Александр Валентинович мычал что-то невразумительное, Марина Владимировна рассердилась и заявила, что он разговаривает так, как будто ничего особенного не произошло и «как будто его хата с краю, тогда как…». Но тот повесил трубку, и испуганная дама не поняла, явится он или нет. Александр Валентинович приехал, правда уже тогда, когда привезли пострадавшую.
Кэт полулежала на диване, растерзанная и грязная, лицо ее было покрыто ссадинами, лоб в неряшливом сбитом бинте, на стуле валялся грязный грубый чужой носовой платок в крови. Она ничего не узнавала, истерически взвизгивала. Суходольский встал в углу, в тени, не проронил ни слова. Мулевич ахал, бегал по комнате, Марина Владимировна суетилась с тазом, уговаривала сестру помыться, та, видно, не понимала, что от нее хотят. Рувим Савельевич сидел за столом в кашне и шапке и, ужасаясь, пил коньяк рюмку за рюмкой.
— Я совершенно не пьянею… — шептал он.
— Когда же вы, наконец, ее умоете? — грубо, как он никогда здесь себе не позволял, спросил Суходольский, — Ведь у нее весь нос в крови, в каких-то нашлепках…

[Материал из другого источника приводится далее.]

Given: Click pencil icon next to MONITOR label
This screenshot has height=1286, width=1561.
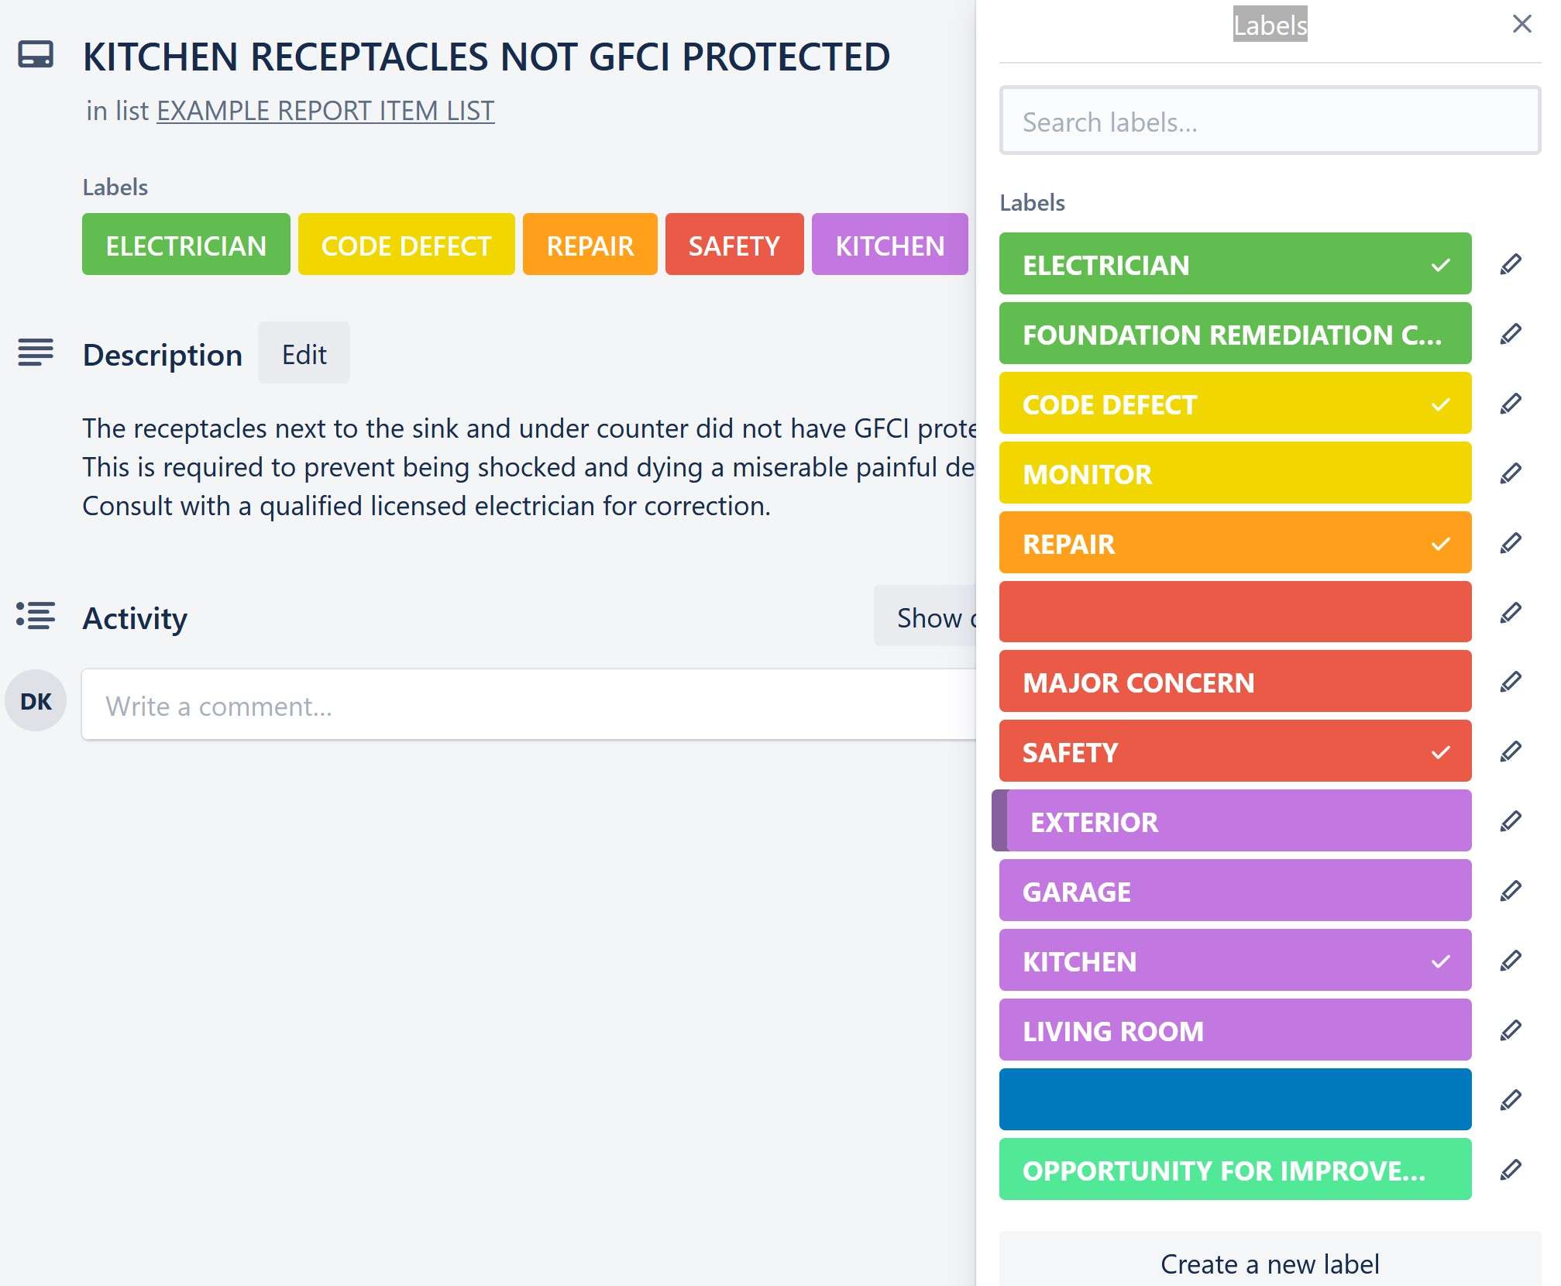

Марина Владимировна его обрезала, напомнила, что он сам виноват. Суходольский снова надолго замолчал. Кэт умылась, ей дали коньяку, засмеялась. Она смеялась длинными, ровными восклицаниями, словно училась произносить этот звук: ха-ха-ха! И прерывая речь невеселым хохотом, принялась рассказывать. Она рассказывала автоматически подробно, возобновляя все детали, все мелочи, которые отпечатались в ней за те страшные десять минут. Она рассказала о скользких тротуарах и о фонаре в сучьях, о галках и, как затверженную, повторила всю ругань, которой бандиты помогали работе. Она дословно воспроизвела все комбинации Бамбука из святителей и пролетариата, короткую матерщину Лапши-Жижи, — память извергала услышанное без задержки и искажения. Ее никто не прерывал, щепетильный Мулевич застыл, раскрыв рот, Марина покачивала ласково головой за каждым загибом, — в тот момент все казалось естественным, даже эта неестественно открывшаяся пропасть бессознательного. Александр Валентинович забивался все дальше в тень, в угол. Кэт, по мере того как приходила в себя, все пристальнее останавливала на нем взгляд, приподняла голову с подушки и наконец вовсе не отводила глаз от угла, где за пианино, в полутьме, матово белело бледное лицо. Теперь она обращалась только к нему.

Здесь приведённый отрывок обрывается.